Alternative Funding Sources for Digital Innovation: Key Takeaways

ATBN in collaboration with AfriconEU hosted a webinar titled “Alternative Funding Sources for Digital Innovation”. The main speaker, Angie Madara, is the Founding GP at Athena Fund. Angie is an entrepreneur turned investor who previously founded award-winning EdTech company Growd Global. 

The webinar introduced participants to available alternative funding sources such as crowdfunding, microcredit, loans and grants for digital innovation and discussed their pros and cons. 

Below are the investment channels that were highlighted and the key takeaways from the discussion.



Grants are an amazing source of investment for founders because they are not required to pay back the funds. There are a growing number of grants available in Africa that target specific sectors and entrepreneur segments particularly agriculture, health, women, technology and finance.. Some funders to consider include UNCDF, African Development Fund (AfDB), African Enterprise Challenge Fund (AECF), African Women Development Fund (AWDF), ELMA Group of Foundations for Nigerian Startups, TY Danjuma Foundation also for Nigerian Startups. Resources such as Funds for NGOs which aggregate and share grant funding opportunities are a good place to start.


On the flip side, applying for grants is very competitive and takes a long time to prepare. Furthermore, grant money is often not very flexible. Grant funders may require recipients to commit to pre-defined outputs and therefore grants cannot usually be used to explore new, untested products and services. Entrepreneurs looking to develop and test new offerings may want to seek other sources of funding.


Incubators and Accelerators

Incubators and accelerators have proliferated and become increasingly specialized. There are programmes catering to different groups of entrepreneurs and startups. Typically incubators and accelerators  offer capacity building to entrepreneurs and link them to investors or business support services. Some programmes may also offer a cash prize or some funding alongside this support. Even with no funding offered, participating in these types of programmes can help to increase the visibility of a startup and increase their chances of being funded especially if they have been part of a well known accelerator such as Techstars, Google for Startups, Antler, YCombinator and 500 Startups. 


The large number of incubators and accelerators that are available however means that not all of them are very helpful. Entrepreneurs should be wary of programmes that do not clearly distinguish the startup stages that they support or do not have strong links with investors. Entrepreneurs may end up wasting valuable time in such programmes.Therefore before you sign-up for programmes, do your research and validate their credibility.


Challenges and Competitions

Innovation focused challenges have picked up hugely. There are a growing number of competitions related to Green innovation, financial inclusion, agriculture, health and education. Some competitions include, X Prize, Lego Foundation, SDGs Global Startup Competition, Startup Africa GSMA – Global Mobile Awards and Jumpstarter, Africa Business Heroes among others. These competitions often give founders free money for their startups without having to pay it back. They can change the ball game for startups by offering them credibility when approaching funders, giving them exposure and platforms for networking.

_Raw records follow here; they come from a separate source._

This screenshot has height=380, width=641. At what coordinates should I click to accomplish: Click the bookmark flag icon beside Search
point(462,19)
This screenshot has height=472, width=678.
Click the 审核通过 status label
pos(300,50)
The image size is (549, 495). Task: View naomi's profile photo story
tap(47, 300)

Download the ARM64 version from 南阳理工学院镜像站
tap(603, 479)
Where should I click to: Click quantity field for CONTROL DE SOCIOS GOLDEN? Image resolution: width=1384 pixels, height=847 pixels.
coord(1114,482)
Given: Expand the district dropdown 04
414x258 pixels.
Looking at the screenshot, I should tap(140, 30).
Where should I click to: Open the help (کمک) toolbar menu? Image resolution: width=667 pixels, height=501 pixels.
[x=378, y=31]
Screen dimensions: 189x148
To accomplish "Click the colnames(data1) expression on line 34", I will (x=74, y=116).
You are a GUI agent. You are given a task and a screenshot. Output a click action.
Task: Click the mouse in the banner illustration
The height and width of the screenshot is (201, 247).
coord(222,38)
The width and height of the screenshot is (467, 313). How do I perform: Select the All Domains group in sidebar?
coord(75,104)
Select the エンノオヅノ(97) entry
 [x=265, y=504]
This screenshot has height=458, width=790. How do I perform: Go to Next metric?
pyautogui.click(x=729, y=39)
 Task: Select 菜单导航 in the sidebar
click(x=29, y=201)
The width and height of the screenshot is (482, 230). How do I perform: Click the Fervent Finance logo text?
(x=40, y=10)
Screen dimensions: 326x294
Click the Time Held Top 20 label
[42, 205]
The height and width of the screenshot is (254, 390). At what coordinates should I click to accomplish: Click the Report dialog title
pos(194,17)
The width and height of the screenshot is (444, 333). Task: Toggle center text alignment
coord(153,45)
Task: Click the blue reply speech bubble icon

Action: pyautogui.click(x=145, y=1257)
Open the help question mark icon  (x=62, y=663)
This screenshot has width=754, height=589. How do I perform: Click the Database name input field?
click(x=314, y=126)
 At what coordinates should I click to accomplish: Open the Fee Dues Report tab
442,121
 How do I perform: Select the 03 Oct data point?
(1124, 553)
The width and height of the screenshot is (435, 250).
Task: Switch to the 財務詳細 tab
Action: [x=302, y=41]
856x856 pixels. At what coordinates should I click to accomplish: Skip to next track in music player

However, these programmes are highly competitive and can have lengthy application processes which can become a distraction for founders. They may also cause entrepreneurs to focus on the wants of the investors funding the competition rather than those of the customers that the business is serving. 



Crowdfunding has grown in popularity in recent years and is lauded for democratising access to funding.There are various models of crowdfunding including donation-based, which involves asking for donations  and reward based in which donors receive rewards in the form of products or services offered by the fundraiser, based on the amount of money they donate.

Other popular forms of crowdfunding include equity-based (the crowd receives shares in the business) or debt/crowdlending (the crowd lends money in return for interest on the loan). Some of the benefits of crowdfunding include the fact that they can offer low interest rates in the case of crowdlending. They also provide free marketing and visibility and can be an effective way to validate an  idea or product.

Some of the disadvantages include giving up equity in the case of equity-based crowdfunding as well as the costs charged by the crowdfunding platforms. In addition, successful crowdfunds often require entrepreneurs to already have the majority ( up to 70%) of the funds they need already secured or pledged.  Lastly, for startups in Africa, the crowdfunding space while picking up, is still in infancy so there may not be many options. Thundafund and Uprise.Africa are some of the crowdfunding platforms that have come up in the region.


Revenue-based funding

This option is increasingly being offered by banks which often focus on specific goals such as lending with gender-lens or on certain sectors, for example green lending. Commercial Banks, Mastercard (0% interest), European Investment Banks and AfDB are some examples of funders offering this model.

The pros include retaining equity and no interference from the lender. However, it is usually difficult to qualify for this funding as it requires high turnover or cash flow and could come with high interest rates. 



To determine which of these funding options is good for your business, you must know what you are willing to invest or lose in order to attain funding. You must also know your business’ financial goals and clearly understand what milestones investors will require of you. Angie from her experience advised founders to delay seeking funds and bootstrap as long as possible in order to retain a bigger portion of their business.